したたかな最新節税術とは?...東洋経済「富裕層のリアル」、ダイヤモンド「決算書」エコノミスト「逆風の銀行」を特集

外国債券で含み損抱える銀行

   「週刊エコノミスト」(2023年6月27日・7月4日合併号)の特集は、「外債ショック 逆風の銀行」。外国債券を中心とした保有債券に、多額の「逆ざや」が発生しているというのだ。

   23年3月期の銀行決算では、保有する外債の価格が下落し、含み損を抱えたり、損失処理をしたりする内容が目立ったという。

   外国証券を含む「その他証券」の項目では、三菱UFJ銀行が8569億円、みずほ銀行が6676億円、三井住友銀行が3961億円の含み損を抱えていた。

   また地銀では、山陰合同銀行(島根県)808億円、横浜銀行(神奈川県)671億円、第四北越銀行(新潟県)551億円、南都銀行(奈良県)450億円、肥後銀行(熊本県)395億円などで含み損が多かったという

   保有する円貨を米ドルに両替して米国債に投資するのでは、為替の変動リスクをもろに受けてしまうので、地銀では為替の変動リスクを避けるため、同額を米ドル建ての負債というかたちで保有する「スクエア・ポジション」を取るのが一般的だ。

   期間の短い低めの金利で調達し、満期までの期間が長く金利が高めの米国債に投資することで、その利ざやが得られる仕組み。
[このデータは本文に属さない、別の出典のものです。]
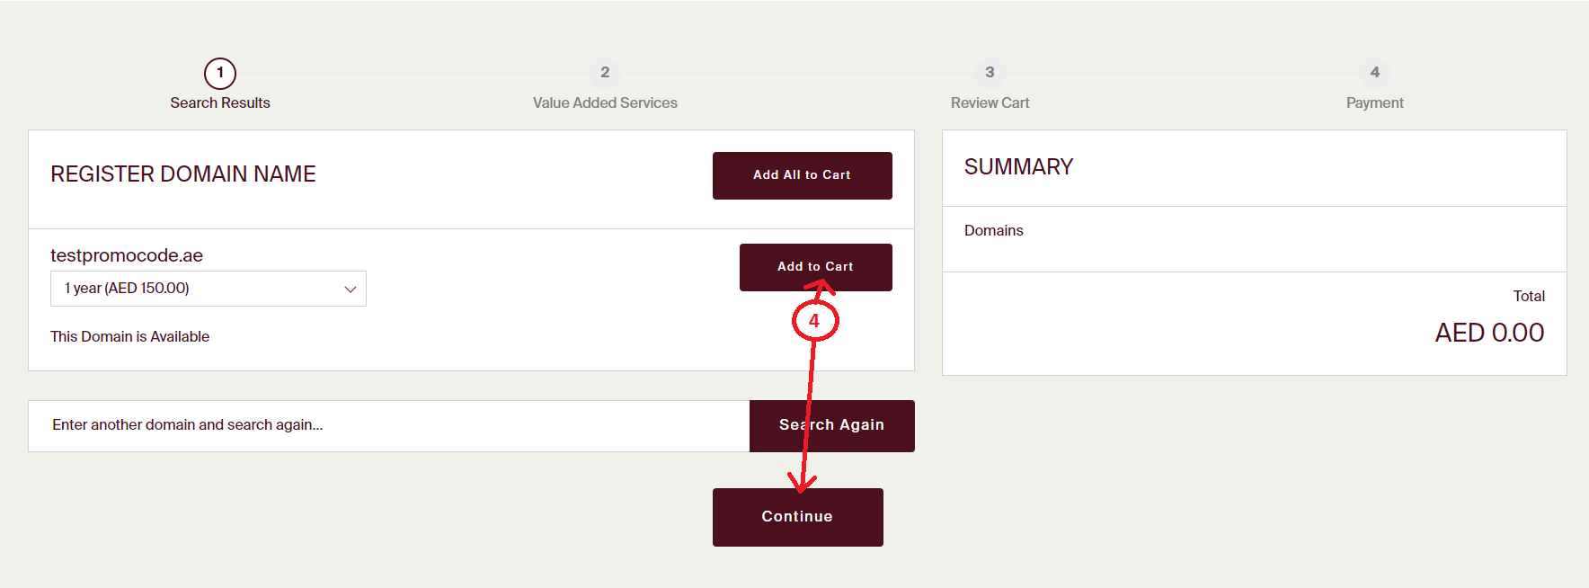Focus the 'Enter another domain' search field

click(x=388, y=425)
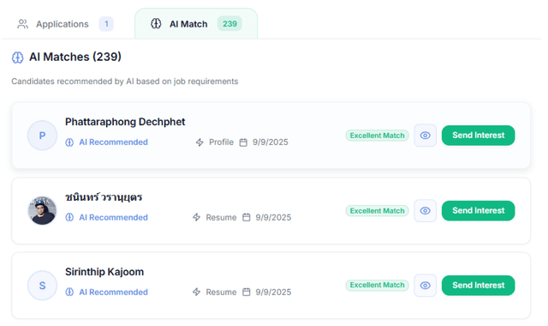View Phattaraphong Dechphet's profile via eye icon
Screen dimensions: 548x326
point(425,136)
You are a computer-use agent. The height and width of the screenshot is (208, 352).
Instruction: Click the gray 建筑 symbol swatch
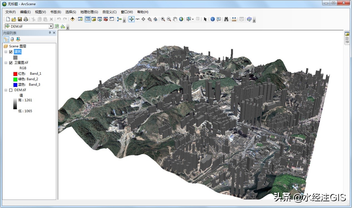click(x=15, y=57)
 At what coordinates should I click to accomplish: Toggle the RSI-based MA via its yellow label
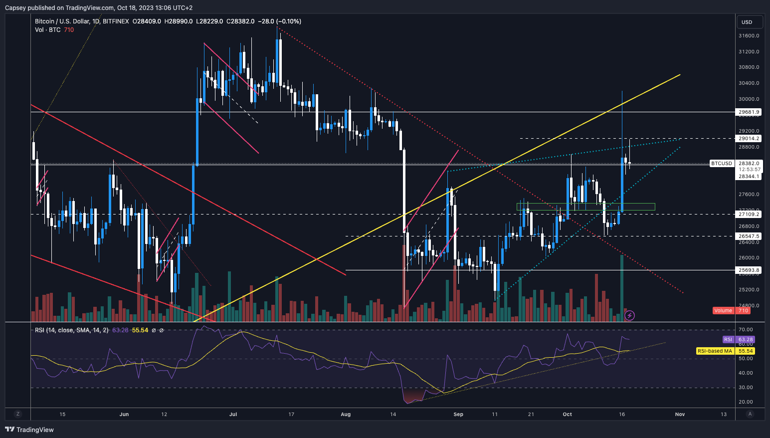tap(714, 351)
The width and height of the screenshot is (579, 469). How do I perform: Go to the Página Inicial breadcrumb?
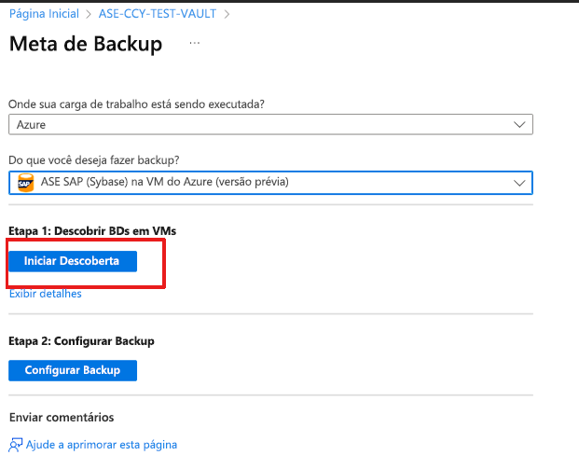(43, 14)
だが、22年初からの急激な米短期金利の上昇により、短期金利が10年債金利(長期金利)を上回るような状態になり、「逆ざや」に陥ったのだ。「銀行経営はこれから大きな正念場を迎える」と警告している。

   「地銀連合」構想を掲げるSBIホールディングス(HD)が提携する地銀9行は、有価証券で含み損を抱えると指摘。この先、店舗や人員削減を含む、さらなるリストラも見込まれるという記事も。

◆相次ぐ地銀の海外拠点の閉鎖

   地銀の海外拠点の閉鎖も相次いでいるという。

   多くの地銀が海外拠点から撤退する一方で、現地での預金や貸し出し業務などの銀行業務が可能な海外支店を持つ国際基準行では、海外拠点を新設する動きもある。地銀の海外拠点の二極化が進むと見ている。
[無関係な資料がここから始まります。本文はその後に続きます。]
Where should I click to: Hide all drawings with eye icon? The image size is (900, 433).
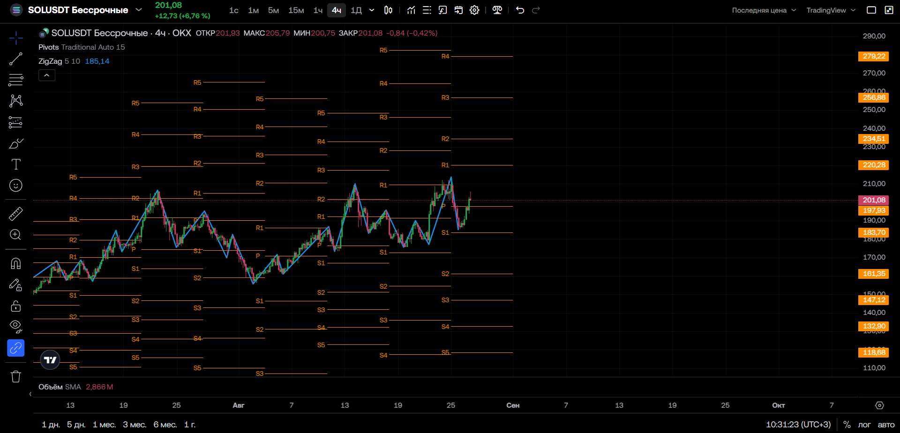tap(15, 326)
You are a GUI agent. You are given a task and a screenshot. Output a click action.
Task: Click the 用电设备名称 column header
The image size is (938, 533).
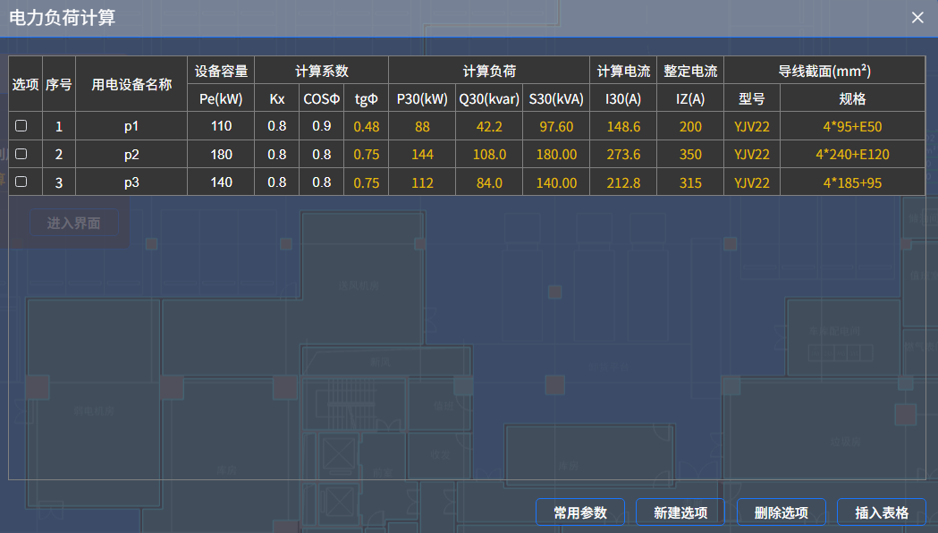point(131,84)
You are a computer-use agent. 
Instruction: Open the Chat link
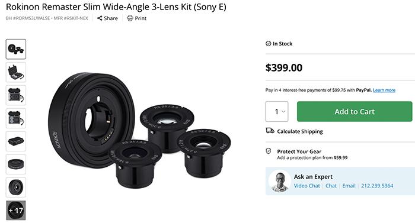point(331,186)
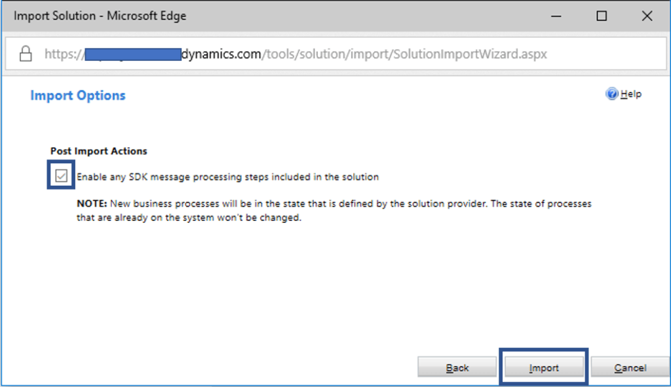Image resolution: width=671 pixels, height=387 pixels.
Task: Click inside the browser address bar
Action: tap(328, 54)
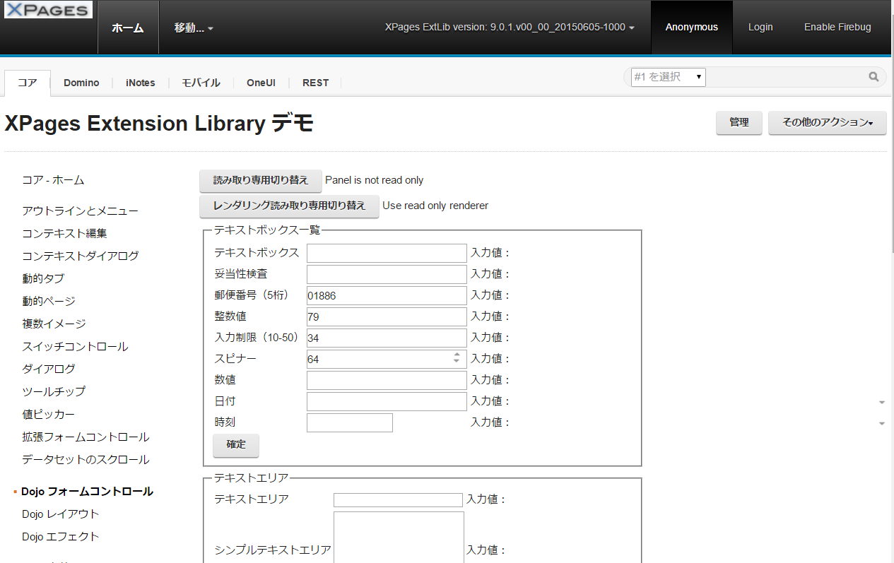This screenshot has height=563, width=894.
Task: Open the #1 を選択 combo box
Action: pos(668,77)
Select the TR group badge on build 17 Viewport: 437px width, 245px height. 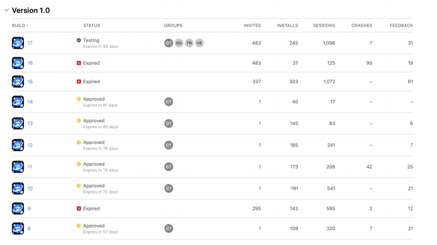click(x=189, y=43)
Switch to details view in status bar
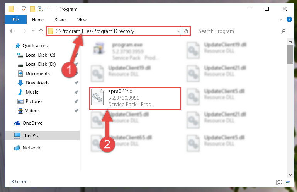This screenshot has width=297, height=192. coord(279,182)
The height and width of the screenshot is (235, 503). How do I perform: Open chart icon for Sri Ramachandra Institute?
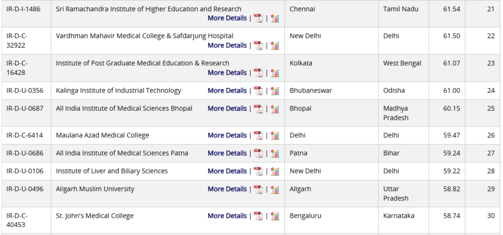pyautogui.click(x=275, y=18)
   このほか、銀行の基幹系システムのクラウド化を進める北国銀行(石川県)と、クラウド系への移行をめざす広島銀行の動きを紹介。銀行間のシステムの共同運用は、地銀再編の呼び水になりそうだ、という金融庁関係者の見方を伝えている。

   株価純資産倍率(PBR)が1倍を下回る株式は、投資家が期待するリターンを達成できないとして、東京証券取引所が問題視している。これが、銀行株に与える影響をアナリストが分析。三菱UFJ銀行とみずほ銀行が大幅な増配予想を発表したことで、株価を引き上げ、PBR1倍割れを解消したい表われだと見ている。PBRは、重要な経営指標としてますます注目されそうだ。(渡辺淳悦)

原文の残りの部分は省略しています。